A primeira coisa que podemos concluir é que o PS, e principalmente o ministro Pina Moura, nomearam para os postos de maior responsabilidade pessoas que, como agora se torna claro, se situavam ideologicamente na área do PSD. A segunda é que, não tendo ideias políticas próprias nesta matéria (como aliás noutras), o PS limita-se a vogar ao sabor das pressões provenientes dos principais grupos económicos que ajudou a reconstituir até se atingir um grau de promiscuidade entre o poder político e o poder económico provavelmente superior ao que conhecemos antes de 1974.

O PS, talvez o partido português mais fechado à sociedade, tem uma influência quase nula no meio empresarial, mas julga que pode suprir essa falha nomeando para cargos de influência pessoas da confiança do grande capital. O resultado é que, uma vez concluidos pelo PS os fretes que lhe são encomendados, essas personalidades viram-lhe as costas e, como têm estratégias claras, prosseguem tranquilamente o seu caminho ao serviço do novo poder. Como bem nota Henrique Neto, é por isso que o PS não está hoje à vontade para criticar as opções que o novo governo tem tomado na área da Economia.

O grande problema que se põe não é, portanto, saber quando e como o PS regressará ao poder, mas o que fará com ele.

Demarcação. Apoio a opinião de Sarsfield Cabral no DN de hoje: é preciso demarcar claramente a ideia federalista desta manobra de reforço do directório dos grandes países que alguns procuram fazer passar sob a capa da constituição europeia.

O que há de mais positivo no federalismo é a tentativa de assegurar a fiscalização democrática dos órgãos de um poder continental actualmente exercido à revelia dos povos. Sem esse controlo, parece-me que a União Europeia cada vez se assemelhará menos a uma democracia liberal.
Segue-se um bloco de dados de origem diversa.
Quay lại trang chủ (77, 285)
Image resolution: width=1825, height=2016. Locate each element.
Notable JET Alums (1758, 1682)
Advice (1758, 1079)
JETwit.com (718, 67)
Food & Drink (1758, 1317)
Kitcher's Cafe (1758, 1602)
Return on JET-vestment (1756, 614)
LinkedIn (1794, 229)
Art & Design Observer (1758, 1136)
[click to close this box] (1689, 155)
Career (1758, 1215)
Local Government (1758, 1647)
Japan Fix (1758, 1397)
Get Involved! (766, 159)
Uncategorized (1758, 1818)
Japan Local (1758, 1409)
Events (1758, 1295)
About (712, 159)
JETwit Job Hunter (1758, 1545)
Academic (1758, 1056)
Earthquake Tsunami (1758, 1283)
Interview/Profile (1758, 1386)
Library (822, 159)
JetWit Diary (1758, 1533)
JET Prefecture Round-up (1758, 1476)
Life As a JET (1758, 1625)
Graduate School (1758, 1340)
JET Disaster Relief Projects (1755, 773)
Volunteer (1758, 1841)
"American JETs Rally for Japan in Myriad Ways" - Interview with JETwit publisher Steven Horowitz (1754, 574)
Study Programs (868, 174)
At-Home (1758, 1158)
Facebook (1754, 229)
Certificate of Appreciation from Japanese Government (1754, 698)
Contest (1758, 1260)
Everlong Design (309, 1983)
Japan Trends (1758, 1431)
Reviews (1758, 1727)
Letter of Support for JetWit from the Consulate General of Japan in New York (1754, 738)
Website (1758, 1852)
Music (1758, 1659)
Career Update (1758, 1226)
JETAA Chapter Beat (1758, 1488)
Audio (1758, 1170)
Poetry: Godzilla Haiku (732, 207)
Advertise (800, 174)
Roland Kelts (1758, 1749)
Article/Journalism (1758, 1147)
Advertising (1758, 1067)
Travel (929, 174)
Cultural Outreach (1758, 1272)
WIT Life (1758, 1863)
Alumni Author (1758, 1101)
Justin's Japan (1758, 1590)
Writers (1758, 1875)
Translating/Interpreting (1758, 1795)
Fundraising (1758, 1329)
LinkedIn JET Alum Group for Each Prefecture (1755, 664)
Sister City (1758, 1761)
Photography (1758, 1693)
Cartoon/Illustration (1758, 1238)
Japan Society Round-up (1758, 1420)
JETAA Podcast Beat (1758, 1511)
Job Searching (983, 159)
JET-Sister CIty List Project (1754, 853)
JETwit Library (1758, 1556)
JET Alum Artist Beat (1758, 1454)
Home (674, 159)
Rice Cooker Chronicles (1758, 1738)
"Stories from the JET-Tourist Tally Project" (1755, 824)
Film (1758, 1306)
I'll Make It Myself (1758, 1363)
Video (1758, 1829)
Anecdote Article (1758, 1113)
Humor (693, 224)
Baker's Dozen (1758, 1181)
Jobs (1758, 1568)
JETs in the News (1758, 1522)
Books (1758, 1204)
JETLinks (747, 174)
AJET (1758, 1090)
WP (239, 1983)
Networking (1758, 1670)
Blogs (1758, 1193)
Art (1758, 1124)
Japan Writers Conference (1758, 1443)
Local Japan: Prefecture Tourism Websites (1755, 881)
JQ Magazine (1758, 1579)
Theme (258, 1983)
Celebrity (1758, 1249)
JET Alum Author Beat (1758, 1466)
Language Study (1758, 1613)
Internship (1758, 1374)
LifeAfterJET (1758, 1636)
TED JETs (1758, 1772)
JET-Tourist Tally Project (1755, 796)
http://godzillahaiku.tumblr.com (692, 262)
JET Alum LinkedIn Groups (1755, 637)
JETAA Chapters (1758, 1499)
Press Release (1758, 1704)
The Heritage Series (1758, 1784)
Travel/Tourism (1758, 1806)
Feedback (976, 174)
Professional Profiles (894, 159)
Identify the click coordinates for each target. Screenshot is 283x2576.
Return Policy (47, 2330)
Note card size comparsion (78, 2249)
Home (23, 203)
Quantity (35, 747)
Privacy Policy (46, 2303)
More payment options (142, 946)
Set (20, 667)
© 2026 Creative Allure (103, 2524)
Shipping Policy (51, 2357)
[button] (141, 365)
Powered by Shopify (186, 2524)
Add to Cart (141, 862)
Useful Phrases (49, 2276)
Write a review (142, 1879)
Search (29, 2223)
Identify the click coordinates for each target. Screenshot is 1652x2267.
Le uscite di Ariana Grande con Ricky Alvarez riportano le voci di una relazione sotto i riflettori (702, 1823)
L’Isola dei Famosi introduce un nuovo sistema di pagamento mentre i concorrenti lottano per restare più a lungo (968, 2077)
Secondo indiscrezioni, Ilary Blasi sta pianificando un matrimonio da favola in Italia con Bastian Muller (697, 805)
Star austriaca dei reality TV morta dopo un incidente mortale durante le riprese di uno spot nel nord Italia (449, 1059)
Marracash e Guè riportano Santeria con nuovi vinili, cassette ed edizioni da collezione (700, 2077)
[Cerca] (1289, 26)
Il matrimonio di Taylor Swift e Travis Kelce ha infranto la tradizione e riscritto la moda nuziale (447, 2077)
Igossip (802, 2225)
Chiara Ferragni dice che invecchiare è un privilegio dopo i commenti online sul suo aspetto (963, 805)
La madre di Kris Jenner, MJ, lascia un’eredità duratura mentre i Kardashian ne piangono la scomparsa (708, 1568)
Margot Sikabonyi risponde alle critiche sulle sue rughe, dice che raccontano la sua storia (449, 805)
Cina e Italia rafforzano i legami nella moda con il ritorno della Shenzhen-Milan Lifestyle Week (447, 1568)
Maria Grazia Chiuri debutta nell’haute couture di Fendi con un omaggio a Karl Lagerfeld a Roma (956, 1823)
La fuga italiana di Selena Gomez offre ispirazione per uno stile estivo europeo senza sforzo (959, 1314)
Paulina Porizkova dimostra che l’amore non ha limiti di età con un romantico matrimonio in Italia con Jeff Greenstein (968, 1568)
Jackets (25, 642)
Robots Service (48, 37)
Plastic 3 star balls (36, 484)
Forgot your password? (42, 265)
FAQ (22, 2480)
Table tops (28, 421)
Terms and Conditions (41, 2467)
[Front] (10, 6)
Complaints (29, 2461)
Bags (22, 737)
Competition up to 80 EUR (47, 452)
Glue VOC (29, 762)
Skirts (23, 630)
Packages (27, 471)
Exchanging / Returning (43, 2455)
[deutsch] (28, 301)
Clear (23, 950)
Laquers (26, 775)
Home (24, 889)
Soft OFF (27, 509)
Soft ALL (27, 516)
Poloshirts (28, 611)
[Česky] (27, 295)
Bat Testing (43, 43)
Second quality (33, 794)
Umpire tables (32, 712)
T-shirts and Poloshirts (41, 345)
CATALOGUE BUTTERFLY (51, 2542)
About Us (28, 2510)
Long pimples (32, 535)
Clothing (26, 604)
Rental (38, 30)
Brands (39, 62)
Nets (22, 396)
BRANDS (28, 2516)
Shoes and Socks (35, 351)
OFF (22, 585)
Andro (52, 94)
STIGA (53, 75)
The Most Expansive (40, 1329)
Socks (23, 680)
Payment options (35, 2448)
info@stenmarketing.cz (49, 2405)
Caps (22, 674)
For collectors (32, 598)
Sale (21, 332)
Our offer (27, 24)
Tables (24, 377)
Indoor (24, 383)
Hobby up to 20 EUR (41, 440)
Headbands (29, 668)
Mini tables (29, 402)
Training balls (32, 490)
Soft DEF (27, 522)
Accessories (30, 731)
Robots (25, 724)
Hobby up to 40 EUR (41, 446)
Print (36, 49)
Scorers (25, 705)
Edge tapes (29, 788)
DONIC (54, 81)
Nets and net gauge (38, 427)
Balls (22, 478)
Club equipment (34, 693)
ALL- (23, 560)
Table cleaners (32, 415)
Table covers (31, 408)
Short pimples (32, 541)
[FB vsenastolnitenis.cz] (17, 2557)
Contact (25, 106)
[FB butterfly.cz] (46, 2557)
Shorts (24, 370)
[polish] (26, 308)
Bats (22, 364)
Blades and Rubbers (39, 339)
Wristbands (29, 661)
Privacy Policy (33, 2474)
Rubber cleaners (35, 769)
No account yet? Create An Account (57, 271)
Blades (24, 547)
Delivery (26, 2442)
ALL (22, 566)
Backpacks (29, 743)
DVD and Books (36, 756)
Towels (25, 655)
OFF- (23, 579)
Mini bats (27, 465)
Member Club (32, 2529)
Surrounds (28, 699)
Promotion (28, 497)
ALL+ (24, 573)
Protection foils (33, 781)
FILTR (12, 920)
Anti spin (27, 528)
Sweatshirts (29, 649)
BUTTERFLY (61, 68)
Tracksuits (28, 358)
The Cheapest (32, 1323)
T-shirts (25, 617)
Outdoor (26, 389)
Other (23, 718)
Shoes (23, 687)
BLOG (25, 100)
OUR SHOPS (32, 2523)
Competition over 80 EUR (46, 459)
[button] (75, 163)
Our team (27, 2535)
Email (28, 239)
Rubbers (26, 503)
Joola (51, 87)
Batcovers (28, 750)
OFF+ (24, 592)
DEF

Ora a chamada constituição europeia não me parece dar quaisquer garantias de ser um passo no bom sentido.
Ópera dos malandros. Confesso que não compreendo, nem sei se quero compreender, este folhetim degradante em torno da Orquestra Metropolitana de Lisboa.

Mas lá que tudo isto é rasca até dizer chega, disso não tenho dúvidas. E se, como insinuou o maestro Graça Moura, for verdade que as origens deste ajuste de contas remontam ao episódio dos violinos de Chopin, então o caso é muito grave.
Fundos e ideiais. Nota Jorge Sampaio que a Europa não pode ser incensada quando há fundos comunitários e arrasada quando eles escasseiam.

Não posso concordar mais. Mas, se durante uma década e meia, os debates nos próprios jornais de referência da classe dirigente raramente foram um pouco além dos fundos, e muitas vezes se centraram na mera capacidade de gastar o dinheiro transferido para Portugal, sem sequer se discutir o modo como eram dispendidos, o que é que se espera que os portugueses pensem sobre o assunto?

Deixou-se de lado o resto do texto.